Description of the task
The line containing "1536x883 pixels." marks the start of the required copy, which runs to the final line of the entries; return those lines exactly, without any pictures.

Exercise input
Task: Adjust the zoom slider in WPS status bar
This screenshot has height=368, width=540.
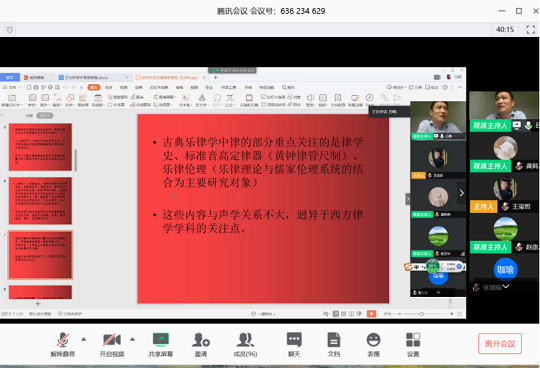Action: (x=422, y=314)
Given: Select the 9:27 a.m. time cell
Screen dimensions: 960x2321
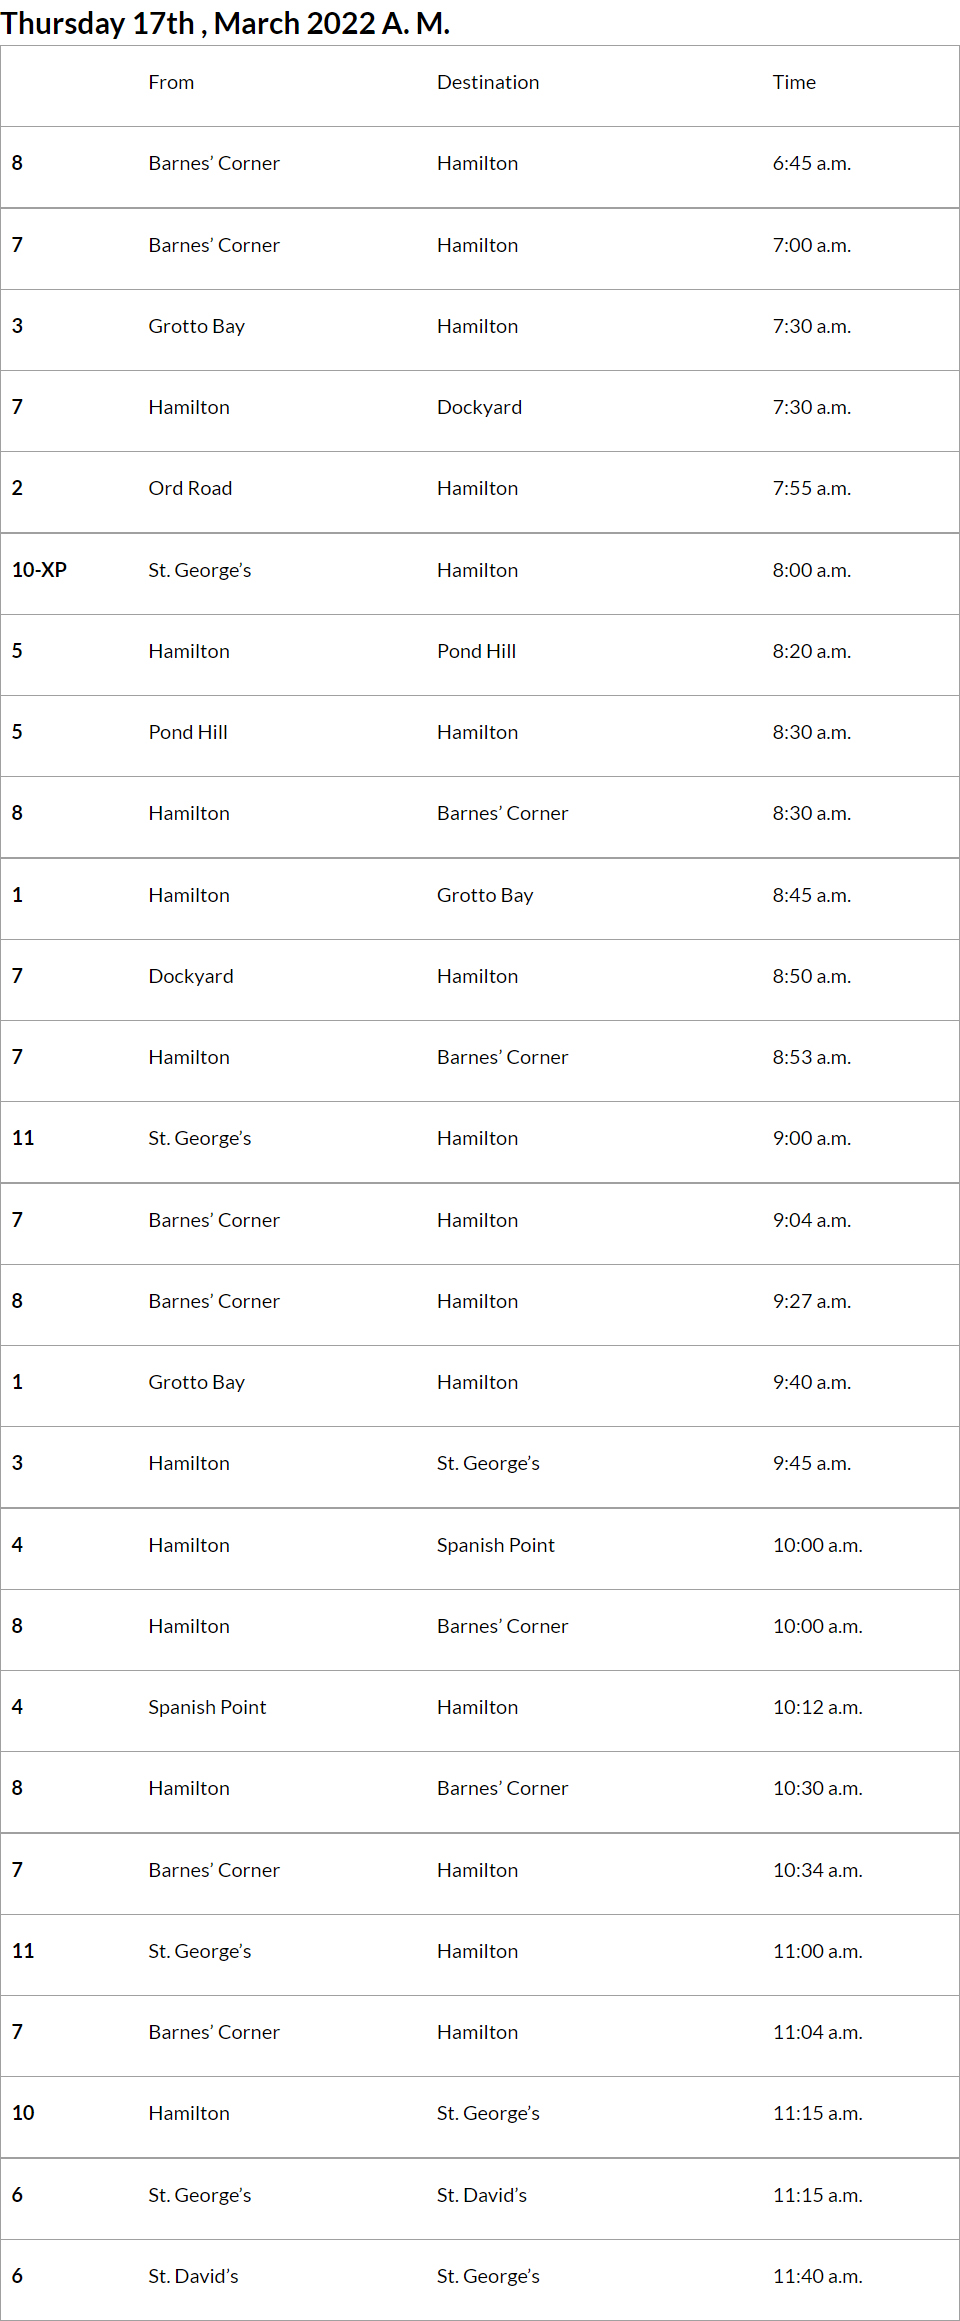Looking at the screenshot, I should [811, 1302].
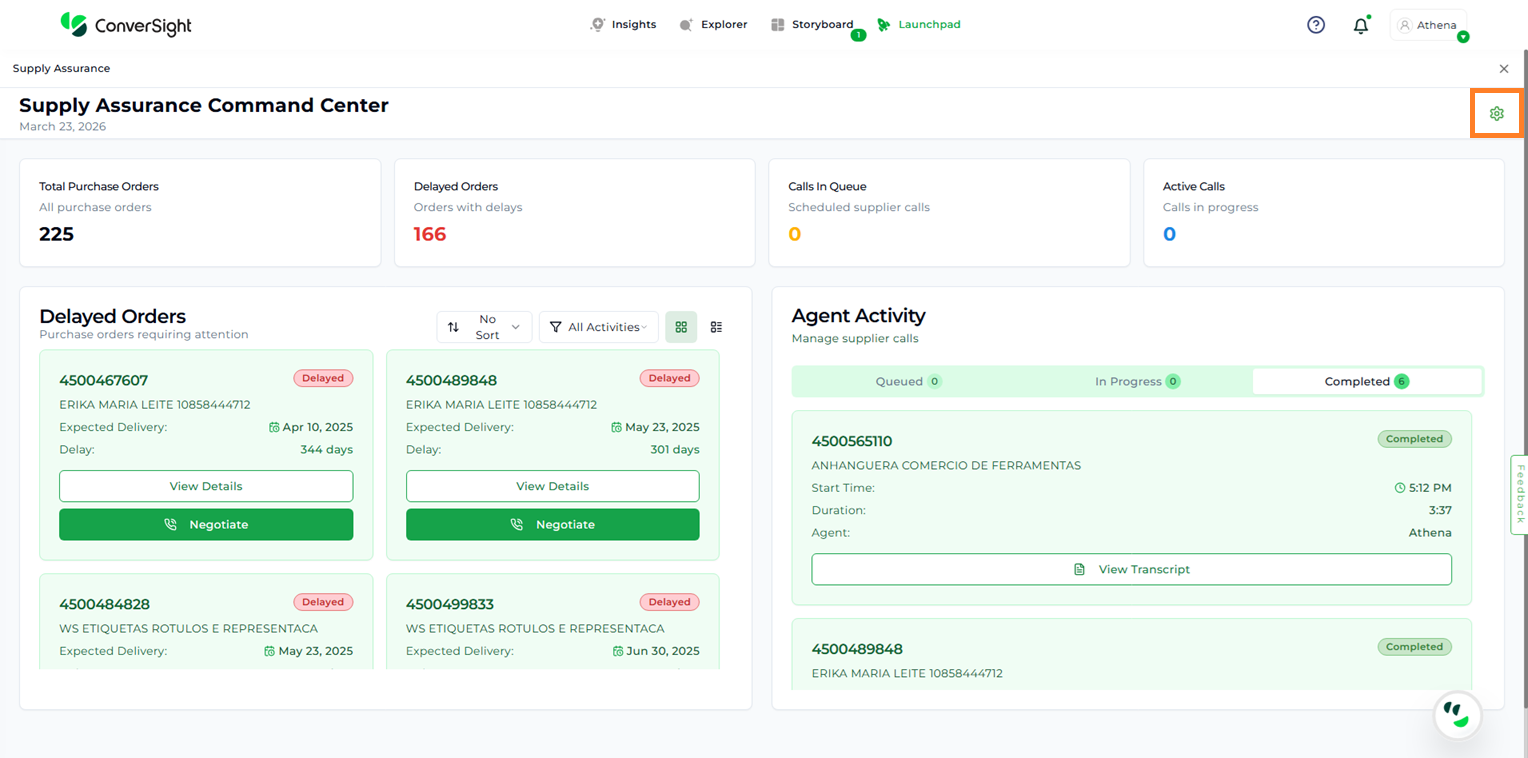Open the All Activities filter dropdown
Viewport: 1528px width, 758px height.
tap(598, 327)
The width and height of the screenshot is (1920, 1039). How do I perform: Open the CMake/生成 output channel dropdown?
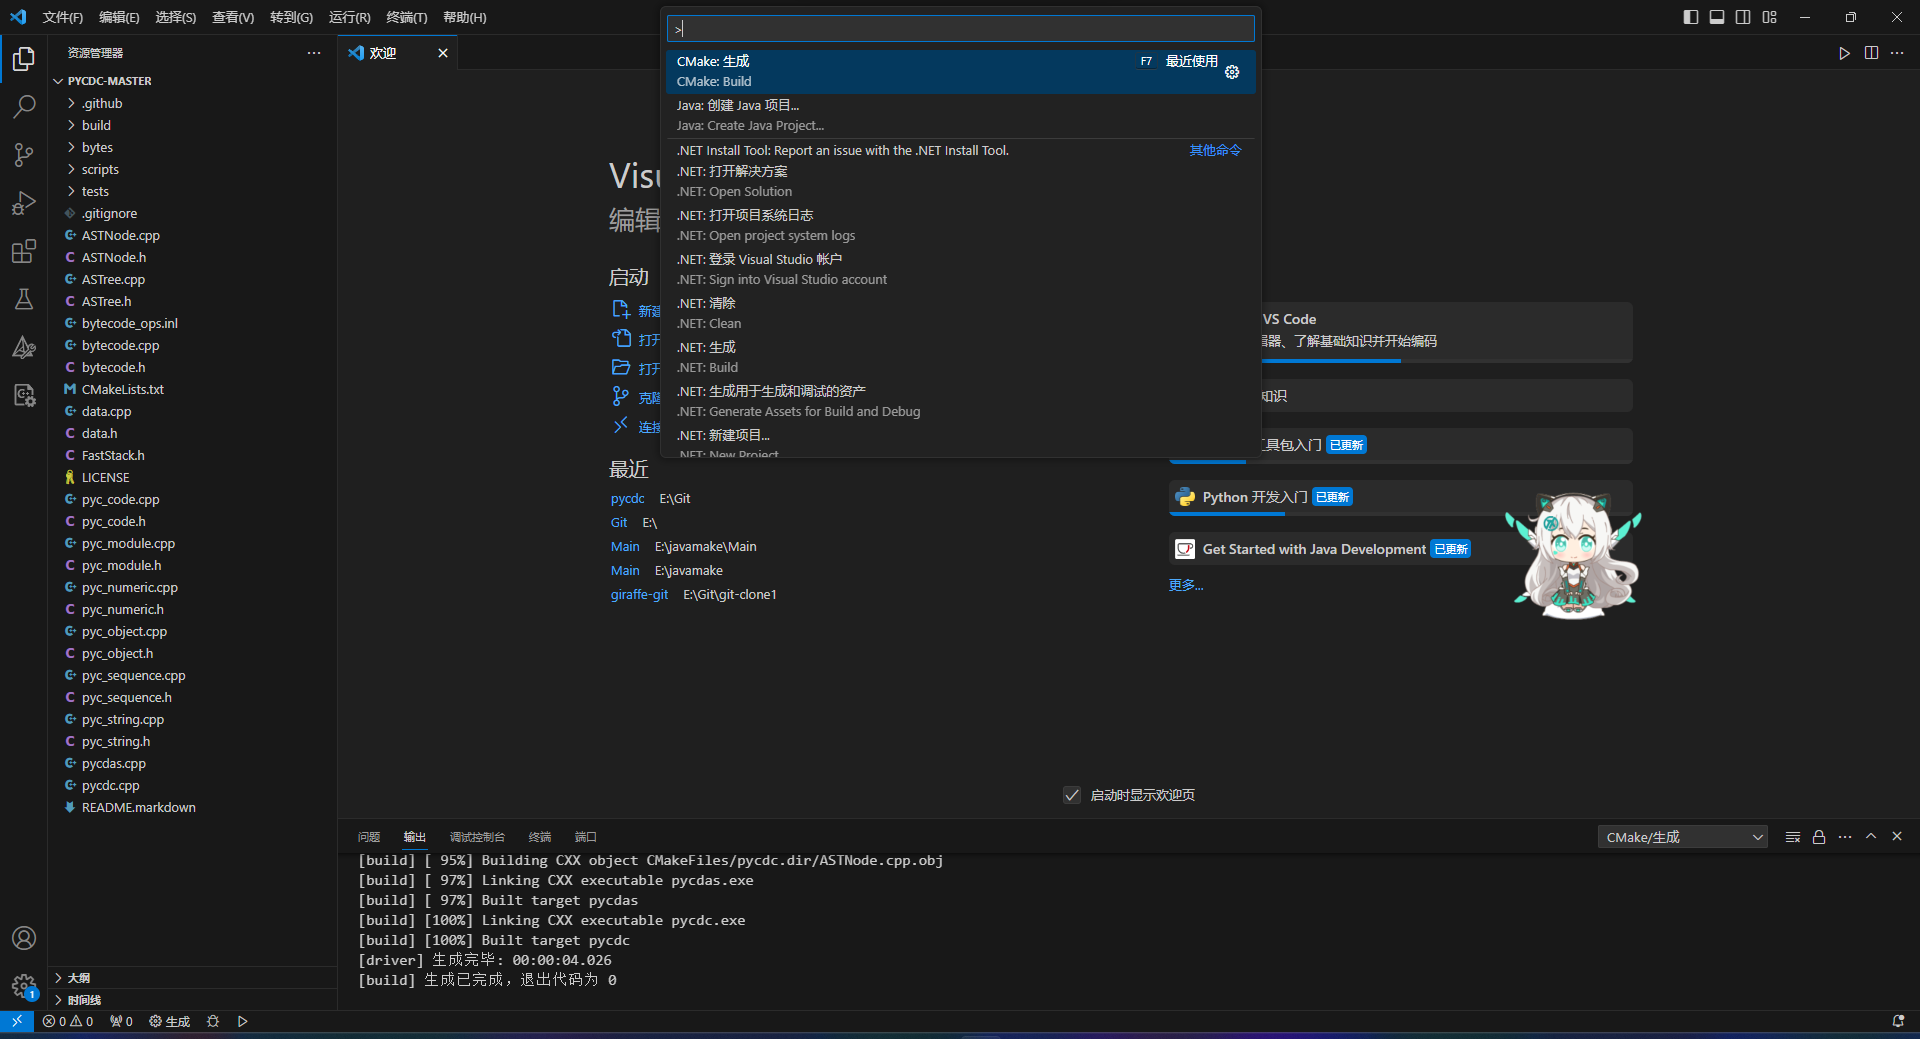click(1683, 837)
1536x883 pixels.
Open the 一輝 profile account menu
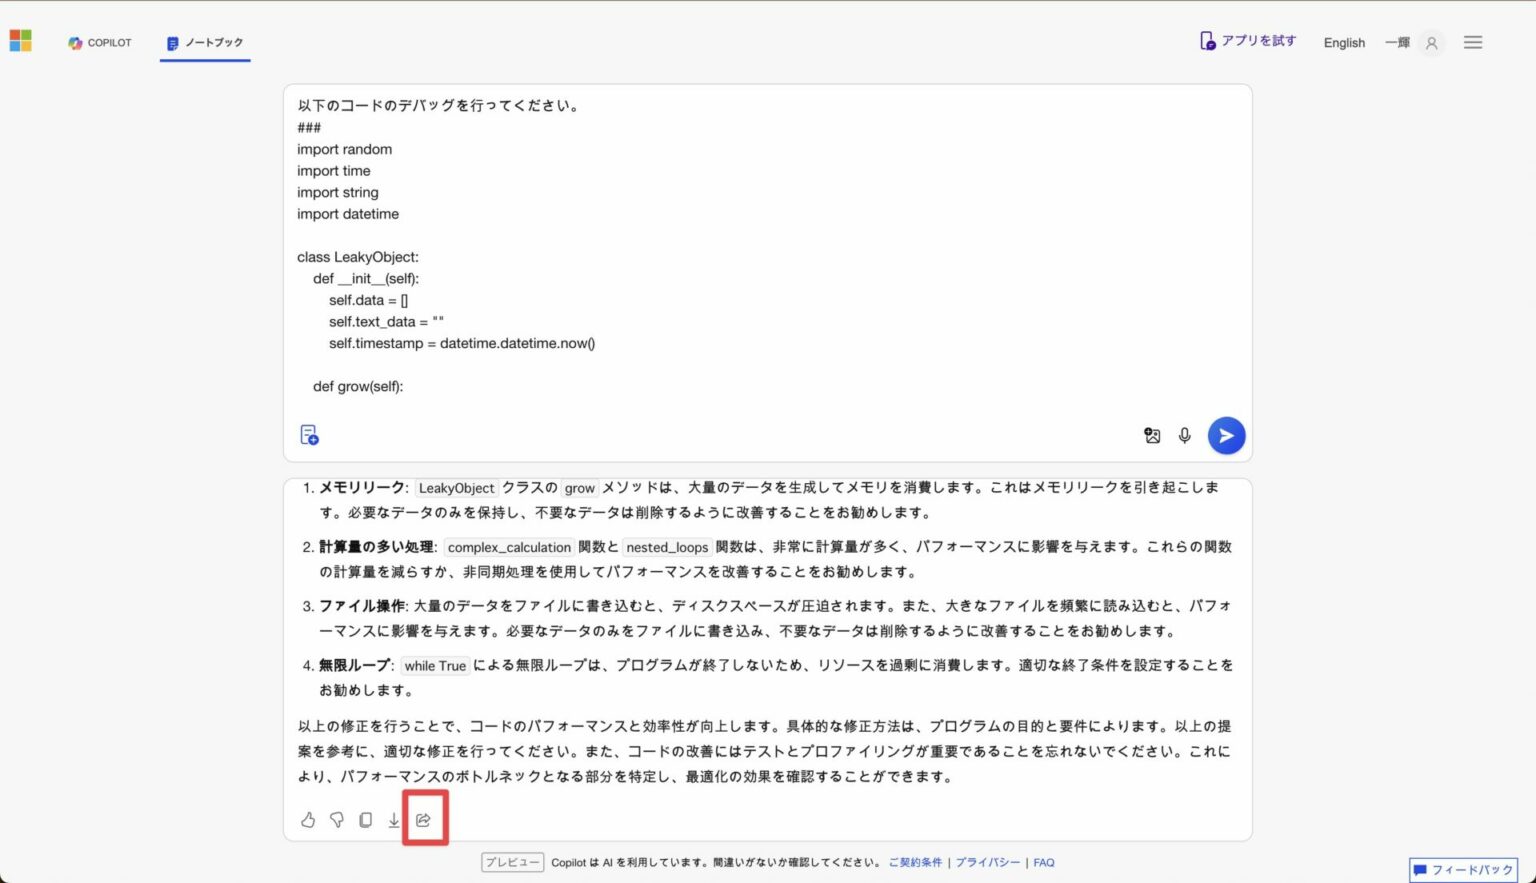coord(1410,42)
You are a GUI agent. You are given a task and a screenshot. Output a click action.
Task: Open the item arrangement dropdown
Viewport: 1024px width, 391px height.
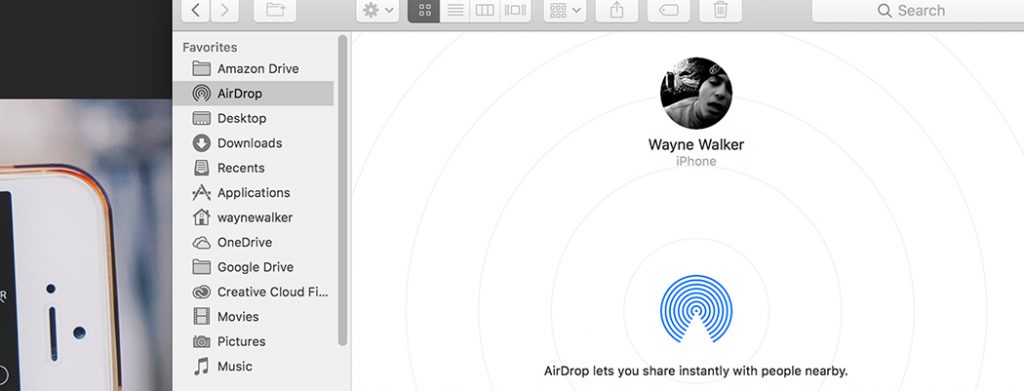565,10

Solution to this exercise
1536x883 pixels.
Open the 一輝 profile account menu
coord(1410,42)
You are a GUI agent. You are given a task and a screenshot. Output a click action.
Task: Open the item arrangement dropdown
Viewport: 1024px width, 391px height.
565,10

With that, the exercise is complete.